How am I ever going to go back to the office? Handle the amount of work that awaits me? Although I am looking forward to showering, and dressing like a REAL human again. ( I am nervous that I won’t be able to do a GOOD JOB…when I return, because I still cant manage to be awake longer than two-three hours without needing a 17 hour “nap”.) I HAVE OVER 700 EMAILS TO ANSWER, and at least 7 accounts to bind. DON’T I NEED ONE FULL 24 HOUR SPAN (in.a.row) OF FEEILING HEALTHY BEFORE GOING BACK TO WORK AGAIN?

Nah. I’ll just rest tonight. Maybe going back into the office will make me feel better? At least I wont be depressed anymore, because I will be forced to be a productive person again.

By some miracle / or the grace of g-d, I have to feel better by 6am tomorrow morning.

Posted in Strong Medicine | 6 Comments

Feeling Better…wait, NO I AM NOT

REVISED:
(8pm) I thought I was feeling better, UNTIL I GOT OUT OF MY BED.

I didn’t write anything other than this (before getting out of bed and trying to be productive.) I didn’t work beacuse I COULDN’T WORK. It hurt my body to be sitting upright at a desk. My shoulders, my back, my neck, my head, my chest all still hurt. (that kind of full body ache and every single muscle is on fire with soreness after an intense hardcore workout, not that I have done that in over a year either) And after Leslie suggested waxing while sick may not be a “good idea” I didn’t do that either. I’d probaly end up in some emergency room with third degree burns, or something stuck where it shouldn’t have been. Thought it best to wait until my equalibrium is at an even keel again.

I guess my mom is right yet again. (damn it, that woman is always right.) I have no idea how sick I really am.

It’s just incredibly close to impossible to just SIT HERE. LAYING HERE in my bed. Without the need / urge to DO SOMETHING. When I am healthy, I am constantly working, cleaning, on the move, shopping, buzzing around. But, now, and for the last week, as soon as I try to do ANYTHING I am exhausted- weak- faint and I have to stop. I made one phone call to have food delivered so my son could eat and I watched a movie on the sofa with him. and I am DONE! I’m now BACK IN BED.

*Starting to get depressed* I keep TRYING to do things, and when I can’t do them, I start to get upset.

I haven’t ben able to spend time or play with my son. My house is a mess and I can’t clean it up. My work is in stacks behind me, taunting me. I can’t imagine being redy to go back to work on Monday if I can’t even do a simple thing in my house in my pajamas.

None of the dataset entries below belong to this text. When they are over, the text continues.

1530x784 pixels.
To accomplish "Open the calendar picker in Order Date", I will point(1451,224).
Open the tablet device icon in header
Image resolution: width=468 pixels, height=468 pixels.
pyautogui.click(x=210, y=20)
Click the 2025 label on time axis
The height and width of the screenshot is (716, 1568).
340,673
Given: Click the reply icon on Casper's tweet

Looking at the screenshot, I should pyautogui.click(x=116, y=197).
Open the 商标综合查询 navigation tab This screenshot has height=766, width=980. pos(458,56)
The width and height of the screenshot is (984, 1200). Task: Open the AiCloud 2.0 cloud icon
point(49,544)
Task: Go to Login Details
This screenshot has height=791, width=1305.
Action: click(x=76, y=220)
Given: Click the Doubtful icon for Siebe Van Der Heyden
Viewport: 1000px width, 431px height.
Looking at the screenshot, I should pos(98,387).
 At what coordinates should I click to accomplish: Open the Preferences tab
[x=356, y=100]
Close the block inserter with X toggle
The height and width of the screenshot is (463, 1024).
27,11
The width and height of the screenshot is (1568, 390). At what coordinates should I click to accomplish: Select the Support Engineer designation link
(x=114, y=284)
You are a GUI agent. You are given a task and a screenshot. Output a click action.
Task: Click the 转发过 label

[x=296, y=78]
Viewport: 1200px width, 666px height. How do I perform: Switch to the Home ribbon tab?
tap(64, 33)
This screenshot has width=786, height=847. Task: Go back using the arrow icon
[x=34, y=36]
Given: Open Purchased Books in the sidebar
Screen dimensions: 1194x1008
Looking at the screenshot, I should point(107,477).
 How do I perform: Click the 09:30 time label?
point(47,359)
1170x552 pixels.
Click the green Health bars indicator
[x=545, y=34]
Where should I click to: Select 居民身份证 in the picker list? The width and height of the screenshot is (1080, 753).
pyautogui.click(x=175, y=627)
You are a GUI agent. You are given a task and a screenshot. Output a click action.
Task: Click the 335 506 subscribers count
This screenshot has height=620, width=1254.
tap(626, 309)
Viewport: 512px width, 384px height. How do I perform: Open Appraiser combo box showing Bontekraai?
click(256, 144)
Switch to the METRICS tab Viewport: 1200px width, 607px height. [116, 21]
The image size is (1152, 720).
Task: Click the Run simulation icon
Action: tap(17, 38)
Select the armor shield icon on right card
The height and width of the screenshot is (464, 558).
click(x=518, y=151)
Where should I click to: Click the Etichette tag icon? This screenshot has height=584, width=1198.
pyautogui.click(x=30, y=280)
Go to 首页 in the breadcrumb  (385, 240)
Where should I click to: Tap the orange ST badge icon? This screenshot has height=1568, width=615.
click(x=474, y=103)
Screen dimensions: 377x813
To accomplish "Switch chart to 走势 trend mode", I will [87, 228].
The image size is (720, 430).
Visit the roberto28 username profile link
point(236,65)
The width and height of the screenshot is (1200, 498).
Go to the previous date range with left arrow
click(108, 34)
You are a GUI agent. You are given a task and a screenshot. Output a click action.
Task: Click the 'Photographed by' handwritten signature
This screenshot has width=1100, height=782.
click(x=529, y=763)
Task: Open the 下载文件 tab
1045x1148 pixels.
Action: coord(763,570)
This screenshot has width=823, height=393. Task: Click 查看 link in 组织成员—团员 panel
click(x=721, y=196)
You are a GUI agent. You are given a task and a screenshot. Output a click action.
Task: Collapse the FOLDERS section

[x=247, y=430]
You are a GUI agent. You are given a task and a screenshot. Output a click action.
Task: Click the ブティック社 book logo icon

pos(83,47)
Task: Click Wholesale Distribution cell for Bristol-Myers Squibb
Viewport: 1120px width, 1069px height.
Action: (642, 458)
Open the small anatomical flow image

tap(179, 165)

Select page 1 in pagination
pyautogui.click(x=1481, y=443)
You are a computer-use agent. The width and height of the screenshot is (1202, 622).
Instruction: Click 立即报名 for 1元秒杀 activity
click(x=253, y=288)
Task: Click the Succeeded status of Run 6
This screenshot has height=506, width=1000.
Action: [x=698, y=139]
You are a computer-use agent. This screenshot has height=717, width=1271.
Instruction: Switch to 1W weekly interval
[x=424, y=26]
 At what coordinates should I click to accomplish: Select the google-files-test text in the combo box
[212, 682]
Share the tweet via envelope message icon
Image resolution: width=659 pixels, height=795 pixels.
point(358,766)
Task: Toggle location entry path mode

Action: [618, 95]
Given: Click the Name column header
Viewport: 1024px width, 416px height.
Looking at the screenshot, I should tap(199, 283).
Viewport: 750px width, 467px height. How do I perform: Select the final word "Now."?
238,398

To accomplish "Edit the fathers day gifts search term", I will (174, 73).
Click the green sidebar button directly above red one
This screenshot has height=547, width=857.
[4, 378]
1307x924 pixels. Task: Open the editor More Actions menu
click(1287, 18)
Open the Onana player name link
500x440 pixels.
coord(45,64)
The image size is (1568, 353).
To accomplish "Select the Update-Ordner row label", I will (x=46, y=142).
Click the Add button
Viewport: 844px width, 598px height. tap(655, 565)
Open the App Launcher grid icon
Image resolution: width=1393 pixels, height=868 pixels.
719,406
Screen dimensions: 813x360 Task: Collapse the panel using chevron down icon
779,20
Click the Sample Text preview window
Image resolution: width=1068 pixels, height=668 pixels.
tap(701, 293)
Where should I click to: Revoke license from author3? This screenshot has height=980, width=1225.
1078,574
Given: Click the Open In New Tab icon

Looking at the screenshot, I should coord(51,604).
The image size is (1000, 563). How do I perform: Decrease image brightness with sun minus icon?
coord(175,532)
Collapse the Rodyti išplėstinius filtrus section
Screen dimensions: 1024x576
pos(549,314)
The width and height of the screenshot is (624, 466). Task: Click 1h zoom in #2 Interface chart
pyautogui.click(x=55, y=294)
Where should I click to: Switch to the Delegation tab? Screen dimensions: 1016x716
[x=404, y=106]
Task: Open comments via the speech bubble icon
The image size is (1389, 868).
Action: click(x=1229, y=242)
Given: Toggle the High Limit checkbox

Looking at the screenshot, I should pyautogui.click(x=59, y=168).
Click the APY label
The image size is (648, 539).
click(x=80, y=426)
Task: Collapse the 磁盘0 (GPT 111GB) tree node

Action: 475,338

How long is this going to last? I had hope this afternoon when I woke up having some energy, for all of 45 minutes, that I was getting better. This sucks!

——-

It’s Saturday 2pm. I just woke up….and I feel sort-of better having slept for the past two days. My sleep patterns are all screwed up having been sick. There is something in that cough syrup that messed me up. It would either knock me out, or, cause excitability at times.

For some reason (I think it was that cough syrup) I did manage to wake up Thursday night / Friday morning at 4am and worked on a few accounts until 8am. But that was about all I could accomplish because I climbed right back into bed Friday morning at 8am.

Going from my bed to my sofa was a chore unto itself. So I haven’t written or done much of anything other than be flat.

Thank you for all your emails of concern. Yes, I am alive, yes I am on the road to feeling better.

Today I will write, (new post to be up later, or by tomorrow) wax, (don’t ask) and get to work on a few more accounts for the office.

Tomorrow I will clean my house and do laundry.

Monday back to work.

Or at least that’s what I am PLANNING on doing.

PS… NO ONE HAS REALLY COMMENTED ON THE “JCH PRODUCTIONS” MOVIE BELOW….IS IT TERRIBLE? and no one has the heart to tell me?